▶ THE REQUEST:
Recast every line of the entries below as a Markdown table with two columns, "Row" (a running row number) and "Entry text" (the line itself). Leave out the blank lines.

* Begin *

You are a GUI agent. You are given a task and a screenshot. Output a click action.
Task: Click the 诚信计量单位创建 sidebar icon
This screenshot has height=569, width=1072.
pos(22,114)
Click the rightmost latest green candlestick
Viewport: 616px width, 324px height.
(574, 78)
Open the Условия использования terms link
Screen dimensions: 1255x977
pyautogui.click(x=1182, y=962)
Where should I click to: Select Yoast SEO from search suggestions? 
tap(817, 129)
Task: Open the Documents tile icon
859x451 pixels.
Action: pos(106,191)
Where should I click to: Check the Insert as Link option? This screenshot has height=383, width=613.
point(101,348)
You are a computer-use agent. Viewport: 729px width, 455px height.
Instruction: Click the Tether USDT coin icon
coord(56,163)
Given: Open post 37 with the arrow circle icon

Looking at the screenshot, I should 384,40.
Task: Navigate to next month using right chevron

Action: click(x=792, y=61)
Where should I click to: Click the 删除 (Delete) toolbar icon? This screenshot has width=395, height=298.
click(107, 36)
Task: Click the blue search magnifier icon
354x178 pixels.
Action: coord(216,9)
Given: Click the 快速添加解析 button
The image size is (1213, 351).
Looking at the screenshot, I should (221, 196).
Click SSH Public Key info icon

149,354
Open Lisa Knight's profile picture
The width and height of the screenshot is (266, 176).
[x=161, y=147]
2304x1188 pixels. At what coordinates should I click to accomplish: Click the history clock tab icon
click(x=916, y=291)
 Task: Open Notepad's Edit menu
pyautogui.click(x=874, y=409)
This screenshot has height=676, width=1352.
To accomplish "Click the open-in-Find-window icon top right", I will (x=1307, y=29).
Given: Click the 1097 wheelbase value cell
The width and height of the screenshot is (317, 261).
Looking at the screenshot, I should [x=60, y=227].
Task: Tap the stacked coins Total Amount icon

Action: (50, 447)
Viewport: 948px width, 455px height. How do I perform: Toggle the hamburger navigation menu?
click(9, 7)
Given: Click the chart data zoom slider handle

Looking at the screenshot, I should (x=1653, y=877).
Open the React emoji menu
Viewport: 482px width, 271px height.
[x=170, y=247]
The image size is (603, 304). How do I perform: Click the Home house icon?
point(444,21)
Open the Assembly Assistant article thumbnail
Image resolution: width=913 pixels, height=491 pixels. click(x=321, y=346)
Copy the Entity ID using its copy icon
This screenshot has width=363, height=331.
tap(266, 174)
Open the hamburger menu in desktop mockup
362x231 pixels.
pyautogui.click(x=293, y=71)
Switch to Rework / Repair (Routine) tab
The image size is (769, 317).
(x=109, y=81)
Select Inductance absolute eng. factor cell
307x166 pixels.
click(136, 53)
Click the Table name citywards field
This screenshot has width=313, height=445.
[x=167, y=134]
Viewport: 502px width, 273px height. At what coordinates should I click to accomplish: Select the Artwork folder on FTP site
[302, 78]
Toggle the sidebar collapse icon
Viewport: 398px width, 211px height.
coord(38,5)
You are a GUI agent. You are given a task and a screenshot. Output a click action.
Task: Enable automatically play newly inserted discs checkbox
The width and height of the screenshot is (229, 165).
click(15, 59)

* End *

▶ TASK RESPONSE:
| Row | Entry text |
|---|---|
| 1 | You are a GUI agent. You are given a task and a screenshot. Output a click action. |
| 2 | Task: Click the 诚信计量单位创建 sidebar icon |
| 3 | This screenshot has height=569, width=1072. |
| 4 | pos(22,114) |
| 5 | Click the rightmost latest green candlestick |
| 6 | Viewport: 616px width, 324px height. |
| 7 | (574, 78) |
| 8 | Open the Условия использования terms link |
| 9 | Screen dimensions: 1255x977 |
| 10 | pyautogui.click(x=1182, y=962) |
| 11 | Where should I click to: Select Yoast SEO from search suggestions?  |
| 12 | tap(817, 129) |
| 13 | Task: Open the Documents tile icon |
| 14 | 859x451 pixels. |
| 15 | Action: pos(106,191) |
| 16 | Where should I click to: Check the Insert as Link option? This screenshot has height=383, width=613. |
| 17 | point(101,348) |
| 18 | You are a computer-use agent. Viewport: 729px width, 455px height. |
| 19 | Instruction: Click the Tether USDT coin icon |
| 20 | coord(56,163) |
| 21 | Given: Open post 37 with the arrow circle icon |
| 22 | Looking at the screenshot, I should 384,40. |
| 23 | Task: Navigate to next month using right chevron |
| 24 | Action: click(x=792, y=61) |
| 25 | Where should I click to: Click the 删除 (Delete) toolbar icon? This screenshot has width=395, height=298. |
| 26 | click(107, 36) |
| 27 | Task: Click the blue search magnifier icon |
| 28 | 354x178 pixels. |
| 29 | Action: coord(216,9) |
| 30 | Given: Click the 快速添加解析 button |
| 31 | The image size is (1213, 351). |
| 32 | Looking at the screenshot, I should (221, 196). |
| 33 | Click SSH Public Key info icon |
| 34 | 149,354 |
| 35 | Open Lisa Knight's profile picture |
| 36 | The width and height of the screenshot is (266, 176). |
| 37 | [x=161, y=147] |
| 38 | 2304x1188 pixels. At what coordinates should I click to accomplish: Click the history clock tab icon |
| 39 | click(x=916, y=291) |
| 40 |  Task: Open Notepad's Edit menu |
| 41 | pyautogui.click(x=874, y=409) |
| 42 | This screenshot has height=676, width=1352. |
| 43 | To accomplish "Click the open-in-Find-window icon top right", I will (x=1307, y=29). |
| 44 | Given: Click the 1097 wheelbase value cell |
| 45 | The width and height of the screenshot is (317, 261). |
| 46 | Looking at the screenshot, I should [x=60, y=227]. |
| 47 | Task: Tap the stacked coins Total Amount icon |
| 48 | Action: (50, 447) |
| 49 | Viewport: 948px width, 455px height. How do I perform: Toggle the hamburger navigation menu? |
| 50 | click(9, 7) |
| 51 | Given: Click the chart data zoom slider handle |
| 52 | Looking at the screenshot, I should (x=1653, y=877). |
| 53 | Open the React emoji menu |
| 54 | Viewport: 482px width, 271px height. |
| 55 | [x=170, y=247] |
| 56 | The image size is (603, 304). How do I perform: Click the Home house icon? |
| 57 | point(444,21) |
| 58 | Open the Assembly Assistant article thumbnail |
| 59 | Image resolution: width=913 pixels, height=491 pixels. click(x=321, y=346) |
| 60 | Copy the Entity ID using its copy icon |
| 61 | This screenshot has width=363, height=331. |
| 62 | tap(266, 174) |
| 63 | Open the hamburger menu in desktop mockup |
| 64 | 362x231 pixels. |
| 65 | pyautogui.click(x=293, y=71) |
| 66 | Switch to Rework / Repair (Routine) tab |
| 67 | The image size is (769, 317). |
| 68 | (x=109, y=81) |
| 69 | Select Inductance absolute eng. factor cell |
| 70 | 307x166 pixels. |
| 71 | click(136, 53) |
| 72 | Click the Table name citywards field |
| 73 | This screenshot has width=313, height=445. |
| 74 | [x=167, y=134] |
| 75 | Viewport: 502px width, 273px height. At what coordinates should I click to accomplish: Select the Artwork folder on FTP site |
| 76 | [302, 78] |
| 77 | Toggle the sidebar collapse icon |
| 78 | Viewport: 398px width, 211px height. |
| 79 | coord(38,5) |
| 80 | You are a GUI agent. You are given a task and a screenshot. Output a click action. |
| 81 | Task: Enable automatically play newly inserted discs checkbox |
| 82 | The width and height of the screenshot is (229, 165). |
| 83 | click(15, 59) |